Incoming MassBio Chairman Eyes Improving Gender Diversity Across the State’s Life Sciences Industry


David Lucchino, chief executive officer of Woburn, Mass.-based Frequency Therapeutics, is expected to be named the next chairman of MassBio (Massachusetts Biotechnology Council) next month during the organization’s trade meeting.

When he takes over for current chair Abbie Celniker, a partner with Third Rock Ventures, he plans to continue to focus on gender diversity issues in the states’ life sciences industry, the Boston Business Journal reported. In an interview with the Boston Business Journal Lucchino outlined some of his plans for MassBio when he takes over as chairman. Lucchino said he wanted to build on some of the programs and initiatives that were launched during Celniker’s term. Specifically, Lucchino said he wanted to build on gender diversity initiatives across the life science industry in the state. During his interview with the Journal, Lucchino pointed to a report issued last year that provided 50 recommendations on closing the gender gap –something that has become a growing concern for the past several years. The MassBio report showed that men hold 76 percent of all C-suite positions in life science companies across the state. Additionally, the report showed that men hold 86 percent of board seats as well.

“We have credibility to be able to influence that,” Lucchino told the Journal. “We can encourage (companies) to raise awareness and walk the walk and talk the talk.”

In 2017 MassBio sent an open letter to the biopharma community calling for greater diversity. The organization said having a more diverse leadership team will provide better decision making, increase productivity and financial performance and assist with recruiting and retention of talent.

“To ensure that the biopharma industry thrives and is sustainable, we, as community leaders, see it as our responsibility to drive diversity as a top priority,” the MassBio open letter said.

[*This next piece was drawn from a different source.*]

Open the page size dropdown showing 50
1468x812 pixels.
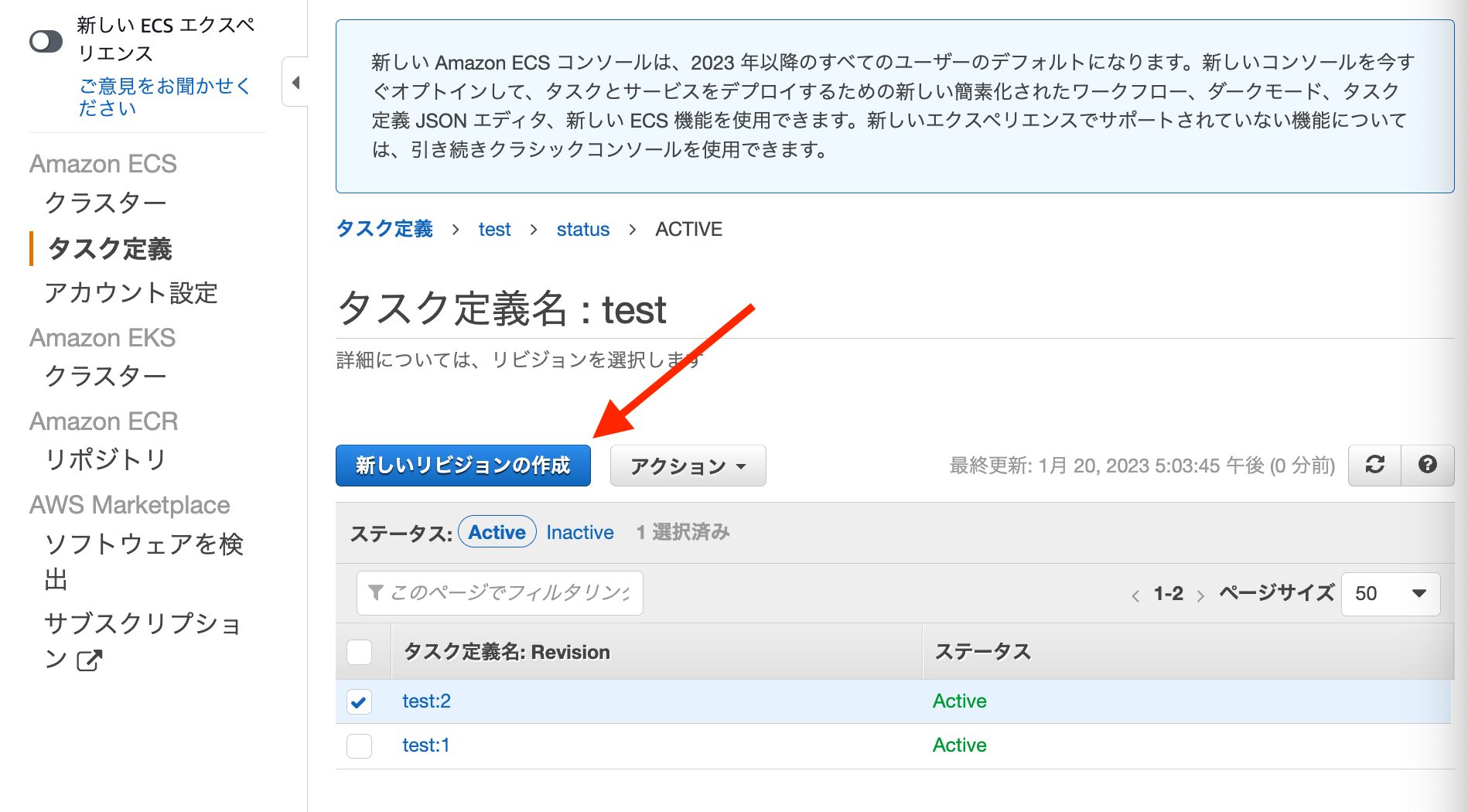(x=1390, y=593)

Those smaller numbers of women holding executive and board positions in life science companies are not isolated to Massachusetts. A recent survey conducted in the Bay Area by the San Francisco Business Times indicated there is still a “glaring divide” when it comes to gender diversity. Also, the Times report indicated that blatant sexism is still an issue that those women who have risen through the ranks still face. Similar to the statewide MassBio report the Times survey of the 20 largest biotech companies in the Bay Area the Business Times reported that 86 percent of boards of director seats were held by men.

The not-for-profit MassBio is a champion of the life science industry in the Bay State. The organization pushes policy and healthcare education as it supports its more than 1,000 member companies and organizations.